Préalablement prévu pour le 17 août, le procès d’Omar el-Béchir, s’ouvre ce lundi 19 août 2019 à Karthoum, la capitale. Déchu le 11 avril du pouvoir, l’ancien président soudanais est aujourd’hui dans le box des accusés pour meurtres de manifestants et corruption.

L’ancien président fait désormais face à plusieurs chefs d’accusation dont ceux pour meurtres et corruption

Selon des sources concordantes, Omar el-Béchir,  est arrivé ce lundi  matin devant un tribunal de Khartoum, où il doit être jugé pour plusieurs chefs d’accusation. L’ancien homme fort de Karthoum est accusé de meurtres de manifestants lors de la période de contestation ayant conduit à sa chute du pouvoir le 11 avril dernier. Il est également accusé de corruption et de possession illégale de devises étrangères.  Il aurait ainsi reçu en espèces 90 millions de dollars de l’Arabie Saoudite, selon une source judiciaire.
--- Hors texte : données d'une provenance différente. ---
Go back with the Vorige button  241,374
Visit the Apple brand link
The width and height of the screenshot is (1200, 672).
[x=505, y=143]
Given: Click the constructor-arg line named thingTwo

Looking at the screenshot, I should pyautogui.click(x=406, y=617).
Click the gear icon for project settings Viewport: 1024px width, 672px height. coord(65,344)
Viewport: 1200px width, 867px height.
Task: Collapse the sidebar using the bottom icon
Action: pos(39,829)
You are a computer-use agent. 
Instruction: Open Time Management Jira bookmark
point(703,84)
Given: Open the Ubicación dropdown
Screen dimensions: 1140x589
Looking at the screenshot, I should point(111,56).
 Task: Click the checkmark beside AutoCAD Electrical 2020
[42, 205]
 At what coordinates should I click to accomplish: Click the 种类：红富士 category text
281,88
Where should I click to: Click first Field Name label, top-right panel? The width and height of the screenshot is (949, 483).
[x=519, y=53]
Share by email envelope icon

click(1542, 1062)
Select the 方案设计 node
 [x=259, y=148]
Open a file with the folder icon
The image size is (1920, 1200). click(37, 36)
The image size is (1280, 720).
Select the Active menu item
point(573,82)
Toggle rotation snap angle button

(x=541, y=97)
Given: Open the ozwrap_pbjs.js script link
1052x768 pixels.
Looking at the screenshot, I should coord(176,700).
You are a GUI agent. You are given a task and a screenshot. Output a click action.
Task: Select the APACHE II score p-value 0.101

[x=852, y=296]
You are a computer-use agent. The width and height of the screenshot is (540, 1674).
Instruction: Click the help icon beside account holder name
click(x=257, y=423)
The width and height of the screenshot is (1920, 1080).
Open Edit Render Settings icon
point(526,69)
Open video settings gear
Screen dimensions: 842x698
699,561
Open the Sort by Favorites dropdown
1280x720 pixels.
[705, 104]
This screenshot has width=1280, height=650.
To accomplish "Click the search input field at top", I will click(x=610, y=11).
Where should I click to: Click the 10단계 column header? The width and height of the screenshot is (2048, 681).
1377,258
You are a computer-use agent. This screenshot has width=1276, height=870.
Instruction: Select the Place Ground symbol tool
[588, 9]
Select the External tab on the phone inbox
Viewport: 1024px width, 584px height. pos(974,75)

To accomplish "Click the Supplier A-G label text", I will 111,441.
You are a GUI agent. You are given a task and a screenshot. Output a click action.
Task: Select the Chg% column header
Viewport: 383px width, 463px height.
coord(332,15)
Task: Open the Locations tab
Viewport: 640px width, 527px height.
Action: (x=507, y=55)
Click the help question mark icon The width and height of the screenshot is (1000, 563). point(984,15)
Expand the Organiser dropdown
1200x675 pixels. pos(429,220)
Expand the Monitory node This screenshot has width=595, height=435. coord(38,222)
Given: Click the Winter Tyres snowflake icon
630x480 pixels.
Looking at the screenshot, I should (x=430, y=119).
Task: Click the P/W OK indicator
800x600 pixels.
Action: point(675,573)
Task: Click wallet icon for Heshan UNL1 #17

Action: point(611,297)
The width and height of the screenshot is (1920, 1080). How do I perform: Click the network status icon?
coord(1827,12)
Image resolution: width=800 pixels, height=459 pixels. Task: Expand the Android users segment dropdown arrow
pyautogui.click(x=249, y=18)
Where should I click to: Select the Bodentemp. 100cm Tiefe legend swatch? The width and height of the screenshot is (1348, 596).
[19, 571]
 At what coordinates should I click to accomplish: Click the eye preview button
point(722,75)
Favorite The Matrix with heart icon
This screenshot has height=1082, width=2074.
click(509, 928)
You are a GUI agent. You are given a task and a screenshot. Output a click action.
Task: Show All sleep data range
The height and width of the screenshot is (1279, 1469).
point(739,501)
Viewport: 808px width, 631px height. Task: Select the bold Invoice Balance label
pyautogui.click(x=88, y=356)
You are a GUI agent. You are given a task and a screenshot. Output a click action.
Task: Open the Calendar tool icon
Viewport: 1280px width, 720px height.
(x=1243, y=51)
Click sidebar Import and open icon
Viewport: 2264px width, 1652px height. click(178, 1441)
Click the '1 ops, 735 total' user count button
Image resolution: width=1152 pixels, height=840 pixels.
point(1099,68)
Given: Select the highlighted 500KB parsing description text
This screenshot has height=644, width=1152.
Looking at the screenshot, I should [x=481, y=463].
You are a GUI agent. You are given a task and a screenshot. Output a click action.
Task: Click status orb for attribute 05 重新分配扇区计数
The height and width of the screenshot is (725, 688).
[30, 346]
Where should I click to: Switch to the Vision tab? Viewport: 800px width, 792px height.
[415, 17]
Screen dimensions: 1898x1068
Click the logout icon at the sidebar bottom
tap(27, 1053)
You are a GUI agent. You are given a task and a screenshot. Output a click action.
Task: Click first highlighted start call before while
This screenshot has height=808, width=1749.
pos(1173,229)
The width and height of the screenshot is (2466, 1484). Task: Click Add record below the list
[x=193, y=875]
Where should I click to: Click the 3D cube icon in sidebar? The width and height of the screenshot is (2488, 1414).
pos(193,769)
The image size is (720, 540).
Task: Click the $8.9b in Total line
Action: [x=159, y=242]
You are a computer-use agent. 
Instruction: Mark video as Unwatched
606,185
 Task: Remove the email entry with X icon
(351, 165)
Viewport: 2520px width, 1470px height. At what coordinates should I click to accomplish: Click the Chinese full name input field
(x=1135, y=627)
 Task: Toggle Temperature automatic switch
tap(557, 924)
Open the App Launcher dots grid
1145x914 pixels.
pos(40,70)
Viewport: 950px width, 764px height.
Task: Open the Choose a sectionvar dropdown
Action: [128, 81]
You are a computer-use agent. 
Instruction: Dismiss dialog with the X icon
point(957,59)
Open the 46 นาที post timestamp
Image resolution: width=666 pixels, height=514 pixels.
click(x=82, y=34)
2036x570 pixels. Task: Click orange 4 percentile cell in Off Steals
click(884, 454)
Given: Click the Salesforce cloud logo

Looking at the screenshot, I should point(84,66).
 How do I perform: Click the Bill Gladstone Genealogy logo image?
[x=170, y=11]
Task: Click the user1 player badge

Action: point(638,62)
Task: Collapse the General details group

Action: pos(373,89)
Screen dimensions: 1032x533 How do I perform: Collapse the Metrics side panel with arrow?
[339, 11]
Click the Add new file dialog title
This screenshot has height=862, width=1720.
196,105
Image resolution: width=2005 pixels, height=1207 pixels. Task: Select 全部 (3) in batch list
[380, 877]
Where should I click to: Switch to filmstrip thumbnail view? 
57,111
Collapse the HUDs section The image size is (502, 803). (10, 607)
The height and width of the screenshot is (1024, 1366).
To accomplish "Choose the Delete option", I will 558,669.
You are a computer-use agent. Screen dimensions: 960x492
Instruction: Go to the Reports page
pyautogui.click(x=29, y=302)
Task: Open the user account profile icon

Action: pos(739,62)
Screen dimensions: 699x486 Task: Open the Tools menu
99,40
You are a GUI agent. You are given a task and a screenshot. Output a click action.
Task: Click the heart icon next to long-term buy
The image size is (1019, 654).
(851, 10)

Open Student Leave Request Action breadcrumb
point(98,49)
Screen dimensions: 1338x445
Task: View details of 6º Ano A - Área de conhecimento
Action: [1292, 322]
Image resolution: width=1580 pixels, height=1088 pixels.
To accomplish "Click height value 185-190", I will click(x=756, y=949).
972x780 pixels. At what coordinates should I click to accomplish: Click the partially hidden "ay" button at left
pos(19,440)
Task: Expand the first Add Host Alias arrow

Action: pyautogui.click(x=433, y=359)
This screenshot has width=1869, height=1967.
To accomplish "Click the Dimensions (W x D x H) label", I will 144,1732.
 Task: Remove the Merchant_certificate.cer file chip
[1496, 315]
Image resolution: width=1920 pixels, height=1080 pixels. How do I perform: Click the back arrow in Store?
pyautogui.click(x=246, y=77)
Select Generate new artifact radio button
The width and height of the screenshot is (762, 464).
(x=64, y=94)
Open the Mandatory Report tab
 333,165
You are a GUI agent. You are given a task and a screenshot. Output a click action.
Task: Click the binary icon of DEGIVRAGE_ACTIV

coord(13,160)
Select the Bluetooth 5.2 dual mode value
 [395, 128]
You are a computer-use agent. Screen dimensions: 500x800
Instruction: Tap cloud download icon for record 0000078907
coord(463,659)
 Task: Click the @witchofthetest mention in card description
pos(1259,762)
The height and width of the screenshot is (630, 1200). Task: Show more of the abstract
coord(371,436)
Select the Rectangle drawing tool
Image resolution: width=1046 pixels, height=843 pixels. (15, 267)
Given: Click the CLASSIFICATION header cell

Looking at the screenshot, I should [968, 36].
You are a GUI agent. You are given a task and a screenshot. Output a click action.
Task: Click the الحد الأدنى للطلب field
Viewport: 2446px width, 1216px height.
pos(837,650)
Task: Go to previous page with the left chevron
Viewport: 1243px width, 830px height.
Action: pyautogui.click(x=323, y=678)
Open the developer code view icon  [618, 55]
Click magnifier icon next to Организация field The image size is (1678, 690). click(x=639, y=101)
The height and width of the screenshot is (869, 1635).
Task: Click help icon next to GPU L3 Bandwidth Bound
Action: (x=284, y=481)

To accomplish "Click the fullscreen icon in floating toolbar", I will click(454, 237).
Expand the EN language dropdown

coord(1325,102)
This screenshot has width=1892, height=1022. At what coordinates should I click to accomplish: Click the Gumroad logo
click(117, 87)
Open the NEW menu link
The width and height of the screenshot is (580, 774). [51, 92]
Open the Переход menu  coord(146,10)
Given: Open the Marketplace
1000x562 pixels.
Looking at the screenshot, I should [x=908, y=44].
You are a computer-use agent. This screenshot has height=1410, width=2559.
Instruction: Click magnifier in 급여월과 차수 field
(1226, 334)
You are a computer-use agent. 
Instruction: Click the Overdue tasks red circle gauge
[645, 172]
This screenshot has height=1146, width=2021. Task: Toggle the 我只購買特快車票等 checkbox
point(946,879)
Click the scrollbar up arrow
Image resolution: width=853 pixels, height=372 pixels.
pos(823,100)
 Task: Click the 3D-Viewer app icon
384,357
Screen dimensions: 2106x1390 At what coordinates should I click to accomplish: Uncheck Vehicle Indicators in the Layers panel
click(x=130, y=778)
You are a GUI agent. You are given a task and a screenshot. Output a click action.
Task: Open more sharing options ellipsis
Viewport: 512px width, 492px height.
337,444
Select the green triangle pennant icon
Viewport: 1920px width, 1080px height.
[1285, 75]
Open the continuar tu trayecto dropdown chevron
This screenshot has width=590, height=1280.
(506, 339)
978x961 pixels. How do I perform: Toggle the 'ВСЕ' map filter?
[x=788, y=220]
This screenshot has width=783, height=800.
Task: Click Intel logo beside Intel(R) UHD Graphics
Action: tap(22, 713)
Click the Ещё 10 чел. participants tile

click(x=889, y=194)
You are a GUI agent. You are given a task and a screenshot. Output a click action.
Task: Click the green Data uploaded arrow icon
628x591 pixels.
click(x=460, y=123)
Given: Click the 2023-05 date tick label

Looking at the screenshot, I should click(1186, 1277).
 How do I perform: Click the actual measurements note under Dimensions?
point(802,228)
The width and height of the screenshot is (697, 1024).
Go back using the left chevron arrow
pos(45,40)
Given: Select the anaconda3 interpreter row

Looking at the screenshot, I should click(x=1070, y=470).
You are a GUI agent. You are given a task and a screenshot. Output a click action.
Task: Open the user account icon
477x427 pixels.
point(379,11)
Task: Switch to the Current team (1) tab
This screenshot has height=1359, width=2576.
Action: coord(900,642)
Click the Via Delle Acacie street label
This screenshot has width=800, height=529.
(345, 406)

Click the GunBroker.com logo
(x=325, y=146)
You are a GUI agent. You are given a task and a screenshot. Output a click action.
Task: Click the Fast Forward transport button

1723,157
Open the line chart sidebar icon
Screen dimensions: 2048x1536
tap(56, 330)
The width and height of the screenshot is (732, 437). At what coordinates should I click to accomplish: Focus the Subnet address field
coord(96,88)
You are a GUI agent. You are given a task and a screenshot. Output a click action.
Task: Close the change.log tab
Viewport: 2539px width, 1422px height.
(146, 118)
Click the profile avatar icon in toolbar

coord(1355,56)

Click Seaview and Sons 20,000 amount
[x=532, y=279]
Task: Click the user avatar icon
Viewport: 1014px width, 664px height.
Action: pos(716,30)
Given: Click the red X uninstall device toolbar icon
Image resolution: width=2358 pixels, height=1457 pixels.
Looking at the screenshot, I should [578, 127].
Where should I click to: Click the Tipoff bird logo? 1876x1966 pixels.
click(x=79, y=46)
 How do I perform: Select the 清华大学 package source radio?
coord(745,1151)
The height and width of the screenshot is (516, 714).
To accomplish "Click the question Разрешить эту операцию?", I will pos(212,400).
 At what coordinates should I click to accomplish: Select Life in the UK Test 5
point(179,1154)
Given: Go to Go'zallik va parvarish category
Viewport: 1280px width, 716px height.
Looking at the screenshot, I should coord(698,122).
Autant dire que de lourdes peines planent sur la tête de l’ancien président qui a dirigé le Soudan pendant plus de 30 ans et qui a réussi pendant plus d’une décennie  à se déjouer du mandat de la Cour pénale internationale émis à son encontre pour des crimes commis au Darfour par ses milices.

L’ouverture de ce procès Béchir intervient au lendemain de la signature de l’accord pour le partage du pouvoir entre militaires et civils en vue d’une gestion démocratique et apaisée de la transition politique dans le pays.